I'm working on a project that consists of a number of switches that interact with the Arduino via I2C IO Expander (MCP23017). The microcontroller pipes the status of the switches from the MCP23017 to its SPI bus (slave). I now need to add six rotary encoders to the project but I'm having problems decoding their output.
The SPI bus section is purely interrupt driven as the microcontroller is acting as a slave. I'm therefore able to use the clock and data lines of the master (which is a totally black-box device) to shift data over the MISO line. The section works as expected.
To capture the switches I'm using the MCP23017's interrupt interface (mirrored) to provide an interrupt to the microcontroller. I've tried using the resulting event to read the ports of the MCP23017, however this appears to stall the device. I've therefore had to use the interrupt event to set a flag that is then used by the main loop to read the ports (after checking which port caused the interrupt).
This post should give you some idea of the code I'm using.
I've then attached the rotary encoder's two output pins to two pins on the MCP23017 and I'm attempting to us the interrupt to find out which pin changes state first to determine the direction the encoder is turning. The problem is that the data captured at the time of the interrupt often has the same state for both pins. This is where I am at a loss, I assume there is some small delay between the MCP23017's interrupt and when it captures the data. By turning the encoder it appears that both pins are at the same state by the time it tries to capture this data. If I turn the encoder really really slowly it appears to work but this is not practical and I get a lot of noise from bounces.
I assume there is a better approach to interacting with these components and I'm quite happy to look into different IO expander options if the MCP23017 can't cut it.
Rotary encoders are surprisingly difficult devices to work with (at least the cheap ones that I've dealt with thus far). The principal is simple, but the reality is far from pretty.

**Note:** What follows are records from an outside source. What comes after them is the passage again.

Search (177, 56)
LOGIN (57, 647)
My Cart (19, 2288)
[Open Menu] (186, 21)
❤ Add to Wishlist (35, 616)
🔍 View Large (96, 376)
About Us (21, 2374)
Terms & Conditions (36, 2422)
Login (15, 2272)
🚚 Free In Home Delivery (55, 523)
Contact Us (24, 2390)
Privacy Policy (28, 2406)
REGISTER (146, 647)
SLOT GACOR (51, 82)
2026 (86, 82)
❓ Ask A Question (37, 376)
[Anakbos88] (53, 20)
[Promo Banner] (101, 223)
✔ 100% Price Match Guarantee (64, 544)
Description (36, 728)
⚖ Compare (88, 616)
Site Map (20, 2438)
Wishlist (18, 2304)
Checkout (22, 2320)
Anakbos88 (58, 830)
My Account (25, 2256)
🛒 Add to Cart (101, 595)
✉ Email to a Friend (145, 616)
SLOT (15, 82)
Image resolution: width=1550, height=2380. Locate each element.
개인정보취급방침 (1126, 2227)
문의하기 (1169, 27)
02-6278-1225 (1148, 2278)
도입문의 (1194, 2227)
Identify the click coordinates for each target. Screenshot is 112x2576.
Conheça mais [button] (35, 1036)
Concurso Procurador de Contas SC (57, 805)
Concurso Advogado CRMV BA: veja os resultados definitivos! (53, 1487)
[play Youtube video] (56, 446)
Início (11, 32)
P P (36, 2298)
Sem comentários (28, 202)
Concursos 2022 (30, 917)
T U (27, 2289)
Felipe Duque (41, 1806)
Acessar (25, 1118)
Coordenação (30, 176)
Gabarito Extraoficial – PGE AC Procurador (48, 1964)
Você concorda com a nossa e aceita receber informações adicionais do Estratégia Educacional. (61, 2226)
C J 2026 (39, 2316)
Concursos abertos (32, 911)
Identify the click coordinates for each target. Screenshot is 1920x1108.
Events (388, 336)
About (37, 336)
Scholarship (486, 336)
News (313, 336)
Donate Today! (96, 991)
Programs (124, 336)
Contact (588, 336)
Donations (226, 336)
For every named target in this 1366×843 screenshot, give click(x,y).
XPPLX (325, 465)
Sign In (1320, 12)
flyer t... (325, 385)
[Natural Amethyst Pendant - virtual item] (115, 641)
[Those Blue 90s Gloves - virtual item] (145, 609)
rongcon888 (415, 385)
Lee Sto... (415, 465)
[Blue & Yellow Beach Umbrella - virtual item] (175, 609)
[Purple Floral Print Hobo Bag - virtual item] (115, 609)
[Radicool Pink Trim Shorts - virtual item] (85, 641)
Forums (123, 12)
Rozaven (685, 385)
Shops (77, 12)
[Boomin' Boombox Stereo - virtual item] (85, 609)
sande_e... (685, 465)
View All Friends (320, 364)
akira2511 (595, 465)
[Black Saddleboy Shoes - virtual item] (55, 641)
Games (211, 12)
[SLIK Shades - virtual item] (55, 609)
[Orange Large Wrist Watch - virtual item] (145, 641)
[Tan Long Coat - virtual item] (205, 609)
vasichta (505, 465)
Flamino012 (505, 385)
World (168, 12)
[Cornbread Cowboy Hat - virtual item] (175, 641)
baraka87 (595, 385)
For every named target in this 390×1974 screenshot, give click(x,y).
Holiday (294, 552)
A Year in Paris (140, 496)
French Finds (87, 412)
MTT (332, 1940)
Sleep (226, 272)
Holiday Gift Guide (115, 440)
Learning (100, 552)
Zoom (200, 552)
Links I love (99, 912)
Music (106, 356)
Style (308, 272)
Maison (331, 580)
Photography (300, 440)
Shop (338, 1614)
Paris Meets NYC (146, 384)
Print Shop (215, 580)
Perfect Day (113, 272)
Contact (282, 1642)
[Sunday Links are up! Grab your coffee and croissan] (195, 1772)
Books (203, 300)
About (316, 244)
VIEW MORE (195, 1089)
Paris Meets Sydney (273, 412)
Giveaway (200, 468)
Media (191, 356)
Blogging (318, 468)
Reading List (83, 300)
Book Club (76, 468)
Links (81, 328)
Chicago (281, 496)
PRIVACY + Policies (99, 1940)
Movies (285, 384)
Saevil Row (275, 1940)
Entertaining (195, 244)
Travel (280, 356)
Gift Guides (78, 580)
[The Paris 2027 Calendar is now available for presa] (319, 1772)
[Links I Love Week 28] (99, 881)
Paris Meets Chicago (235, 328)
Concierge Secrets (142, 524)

I've used a couple of discrete quadrature decoders in projects to deal with these; take a look at the avago HCTL-2032-SC (Motion Control Encoders) and the Maxim MAX7360 (http://pdfserv.maxim-ic.com/en/ds/MAX7360.pdf). Both of these provide lots of integration options without having to compensate for jitter, bounce, etc.
The 7360 is an i2c device; I'm tempted to start selling a breakout board for it because it's such a handy chip. The 2032 is also very nice, though a bit pricey; it's available as a through-hole part.
Thanks for the tip. I've certainly discovered that it's not a simple as it first appeared.
Do you have any information/examples on how I would work with the MAX7360. I'll obviously have a dig through the forums but thought you might have something at hand that would be helpful.
The biggest issue with the 7360 is that it's an SMT only component. I ordered one mounted on a pdip breakout board by proto-advantage.com; they handle ordering the part through digi-key, mount the component, and ship it directly to you. I think it was under $20 USD when all was said and done. The Avago part may be easier to integrate with if you're just needing to handle rotary encoders.
I haven't found a lot of examples online for the chip; suggestion at Sparkfun to carry a breakout was not exactly responded to with exhuberance. Not sure exactly why, I think the chip would make for an excellent breakout board, as it handles a lot of tricky issues - matrix keypad integration, debounce, dual rotary encoder support, a bunch of GPIOs plus 8x8 LED matrix driver in a single package? What's not to like? (if you'd like to see them carry a breakout for this guy, PLEASE post a "me too" response to this post: http://forum.sparkfun.com/viewtopic.php?f=5&t=29065)
I'll try to post some code examples for both parts this weekend.